Mr. Weston touched his forehead. He was trying to recollect something that his last remark had partly brought to his mind.

‘Michael,’ he said tenderly, ‘did we not once sell a bottle of our rarest wine, that never sees the light of day, to a young creature called Ada, who used to live in Folly Down?’

‘We did indeed,’ said Michael, ‘though I am surprised that you should have remembered her. Ada was the eldest of the Kiddles. A smiling and a happy girl, she could dance and leap like a fawn; her eyes were a deep blue, and her hair as shining as gold. Ada always had a great love for babies. She went out one night in a snowstorm and brought home a lost lamb that had strayed to the downs and was caught in a thicket—but Ada didn’t escape Mrs. Vosper.’

‘Ha!’ exclaimed Mr. Weston, ‘I never expected Mrs. Vosper to help us to sell our wine.’

‘She certainly gave us her aid in the matter of this bottle,’ said Michael coolly, ‘for when, one fine day, Mrs. Vosper was helping to turn the hay in the Kiddles’ meadow, Ada worked with her and listened to her conversation.

‘Ada worked merrily, and chattered too, and as her frock was unfastened and disclosed her growing maidenhood, Mrs. Vosper was given the opportunity of watching her, and wishing her ravished and dead.

‘ “And which of the Mumbys do you like best?” asked Ada, as they worked.

‘ “Martin be the one for I,” Mrs. Vosper made answer, “for I did once see ’e bathing naked in a little brook; ’is skin be white, and ’e ’ave fine strong legs”—Mrs. Vosper sniggered and looked knowingly at Ada.

‘The fair midsummer day turned to evening; the swallows had fed their second batch of hungry, open mouths, and were tired of flying in and out of Mr. Mumby’s cart-shed; the evening gnats hung in the air as if painted upon it, and Mrs. Vosper and Ada Kiddle stood with a young man under the oak tree.

‘They stood near to one another, there in the slow-dying and coloured light of a summer’s evening. At this time and season, more than any other, a vision of living beauty, a fair being of delight moves in the twilight. This presence can only be known and loved—for it casts a deep peace around it—by those minds’—(‘inspired by our wine,’ suggested Mr. Weston)—‘that are freed from all gross and carnal thoughts and imaginings, and that can merge and deliver themselves into the hand of eternal beauty. Upon such an evening even the Creator of the universe can wish to forget Himself for a season and be born again, in the exquisite loveliness of one lonely daisy.’

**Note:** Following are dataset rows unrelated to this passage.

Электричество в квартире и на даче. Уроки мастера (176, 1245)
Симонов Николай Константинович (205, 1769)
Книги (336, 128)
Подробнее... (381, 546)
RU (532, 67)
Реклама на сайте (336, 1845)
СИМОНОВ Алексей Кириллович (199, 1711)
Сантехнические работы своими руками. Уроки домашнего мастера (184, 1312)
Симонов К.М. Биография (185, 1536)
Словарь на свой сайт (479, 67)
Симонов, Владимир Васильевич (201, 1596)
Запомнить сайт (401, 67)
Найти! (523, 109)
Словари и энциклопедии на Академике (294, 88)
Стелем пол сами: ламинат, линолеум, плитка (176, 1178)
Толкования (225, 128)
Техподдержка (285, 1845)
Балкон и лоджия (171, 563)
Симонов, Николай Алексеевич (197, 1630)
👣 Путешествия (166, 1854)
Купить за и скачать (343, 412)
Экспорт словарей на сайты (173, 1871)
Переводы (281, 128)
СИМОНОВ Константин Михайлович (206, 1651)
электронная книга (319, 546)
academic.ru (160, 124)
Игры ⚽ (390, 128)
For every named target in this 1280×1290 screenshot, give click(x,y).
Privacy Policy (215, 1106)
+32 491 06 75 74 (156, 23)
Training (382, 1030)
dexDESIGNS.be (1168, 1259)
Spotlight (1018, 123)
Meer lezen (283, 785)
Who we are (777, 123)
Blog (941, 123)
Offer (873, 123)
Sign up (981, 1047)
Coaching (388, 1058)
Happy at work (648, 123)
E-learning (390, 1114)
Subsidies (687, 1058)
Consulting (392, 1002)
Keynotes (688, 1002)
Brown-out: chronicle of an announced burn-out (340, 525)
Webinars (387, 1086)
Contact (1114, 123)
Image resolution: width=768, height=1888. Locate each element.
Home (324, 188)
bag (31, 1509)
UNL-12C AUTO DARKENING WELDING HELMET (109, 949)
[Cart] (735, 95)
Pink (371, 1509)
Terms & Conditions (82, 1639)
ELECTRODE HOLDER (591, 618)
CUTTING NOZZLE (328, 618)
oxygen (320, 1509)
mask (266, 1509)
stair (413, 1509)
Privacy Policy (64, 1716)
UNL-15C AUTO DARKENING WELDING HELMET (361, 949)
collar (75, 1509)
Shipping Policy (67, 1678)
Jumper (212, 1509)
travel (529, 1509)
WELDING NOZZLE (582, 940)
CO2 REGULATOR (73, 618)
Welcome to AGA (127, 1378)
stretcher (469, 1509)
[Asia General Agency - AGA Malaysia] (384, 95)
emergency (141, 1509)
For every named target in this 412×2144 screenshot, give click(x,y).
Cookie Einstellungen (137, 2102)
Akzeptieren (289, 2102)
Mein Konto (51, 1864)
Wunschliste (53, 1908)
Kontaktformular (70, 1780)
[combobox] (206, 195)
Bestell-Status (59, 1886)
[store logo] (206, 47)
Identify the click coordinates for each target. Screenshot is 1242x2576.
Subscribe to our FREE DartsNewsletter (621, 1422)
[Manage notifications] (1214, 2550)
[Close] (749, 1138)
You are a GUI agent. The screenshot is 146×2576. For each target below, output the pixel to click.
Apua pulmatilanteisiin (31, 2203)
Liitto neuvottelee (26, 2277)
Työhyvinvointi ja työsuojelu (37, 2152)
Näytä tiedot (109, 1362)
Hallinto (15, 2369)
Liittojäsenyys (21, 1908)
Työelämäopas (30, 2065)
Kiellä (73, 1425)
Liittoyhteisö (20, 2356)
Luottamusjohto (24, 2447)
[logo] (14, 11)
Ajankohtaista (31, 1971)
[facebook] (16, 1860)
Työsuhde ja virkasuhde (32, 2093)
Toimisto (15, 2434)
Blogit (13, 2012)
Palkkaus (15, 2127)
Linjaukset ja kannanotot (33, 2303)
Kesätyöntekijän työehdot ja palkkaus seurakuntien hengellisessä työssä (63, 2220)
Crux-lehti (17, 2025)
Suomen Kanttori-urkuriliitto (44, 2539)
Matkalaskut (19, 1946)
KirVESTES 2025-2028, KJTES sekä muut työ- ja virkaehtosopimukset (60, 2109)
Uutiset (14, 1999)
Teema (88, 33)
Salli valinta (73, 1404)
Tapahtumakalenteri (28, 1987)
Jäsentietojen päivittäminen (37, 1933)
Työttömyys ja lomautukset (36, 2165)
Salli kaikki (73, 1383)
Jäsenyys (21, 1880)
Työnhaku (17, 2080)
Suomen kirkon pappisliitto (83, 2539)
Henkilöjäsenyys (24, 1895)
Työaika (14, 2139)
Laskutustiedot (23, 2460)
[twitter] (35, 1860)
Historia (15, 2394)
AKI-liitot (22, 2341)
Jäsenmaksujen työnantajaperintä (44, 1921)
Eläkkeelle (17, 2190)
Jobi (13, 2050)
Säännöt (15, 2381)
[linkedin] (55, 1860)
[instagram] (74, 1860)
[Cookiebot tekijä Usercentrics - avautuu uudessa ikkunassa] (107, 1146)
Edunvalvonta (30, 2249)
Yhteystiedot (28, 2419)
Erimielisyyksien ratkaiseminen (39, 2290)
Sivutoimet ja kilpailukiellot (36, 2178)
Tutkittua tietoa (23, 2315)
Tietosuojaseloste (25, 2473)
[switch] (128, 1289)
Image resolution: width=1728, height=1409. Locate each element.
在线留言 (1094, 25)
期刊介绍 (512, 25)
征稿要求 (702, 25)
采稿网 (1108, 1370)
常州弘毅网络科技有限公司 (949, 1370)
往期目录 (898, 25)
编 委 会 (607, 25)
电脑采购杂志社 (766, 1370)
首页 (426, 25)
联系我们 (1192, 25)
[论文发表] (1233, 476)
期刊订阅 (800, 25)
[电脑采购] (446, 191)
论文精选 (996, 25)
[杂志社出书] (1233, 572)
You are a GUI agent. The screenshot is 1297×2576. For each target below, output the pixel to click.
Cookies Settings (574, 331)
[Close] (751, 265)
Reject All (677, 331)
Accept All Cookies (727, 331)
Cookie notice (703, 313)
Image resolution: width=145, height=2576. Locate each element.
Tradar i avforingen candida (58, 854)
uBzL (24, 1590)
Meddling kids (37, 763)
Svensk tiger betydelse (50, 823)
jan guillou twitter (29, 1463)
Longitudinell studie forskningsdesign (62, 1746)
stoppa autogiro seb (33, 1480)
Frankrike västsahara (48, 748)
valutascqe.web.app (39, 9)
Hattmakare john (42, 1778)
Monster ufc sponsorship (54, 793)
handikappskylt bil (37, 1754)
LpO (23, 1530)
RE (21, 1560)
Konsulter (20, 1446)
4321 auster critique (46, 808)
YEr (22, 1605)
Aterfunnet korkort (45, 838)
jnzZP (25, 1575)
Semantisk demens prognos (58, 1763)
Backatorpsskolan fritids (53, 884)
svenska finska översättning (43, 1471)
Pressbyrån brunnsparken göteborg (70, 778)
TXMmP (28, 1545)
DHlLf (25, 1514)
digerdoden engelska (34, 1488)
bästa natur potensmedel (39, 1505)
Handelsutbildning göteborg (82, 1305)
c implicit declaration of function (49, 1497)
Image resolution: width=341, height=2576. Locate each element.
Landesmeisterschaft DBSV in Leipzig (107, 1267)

‘And would that He might so forget Himself!’ said Mr. Weston sadly.

‘Mrs. Vosper told some merry tales,’ observed Michael. ‘And soon Martin, who wore riding-breeches, took Ada, whose white frock had pleased him, upon his knees. Mrs. Vosper pretended to leave them. Ada escaped, too, for the moment, and the summer stars shone out....’

‘And what happened next?’ asked Mr. Weston.

‘Why, you yourself recollected what happened,’ replied Michael, ‘for no sooner had the fierce winter gales shaken off the last of the leaves from the Folly Down oak, and laid a dead bough across the mossy bed, than Ada Kiddle forwarded to us her request for a bottle of our blackest and strongest wine.’

‘I hope she enclosed the price of the bottle with her order?’ asked Mr. Weston anxiously.

‘She certainly did,’ replied Michael, ‘she sent more than she need have done; and when they took her out of Mr. Mumby’s pond—Ada had been missing three days—she had our receipted bill upon her, as well as the freedom of our hidden cellar, that we always enclose with a bottle of this wine; so we can demand no more of her.’

‘We will visit Ada’s grave,’ said Mr. Weston gravely, ‘for I always remember a good customer.’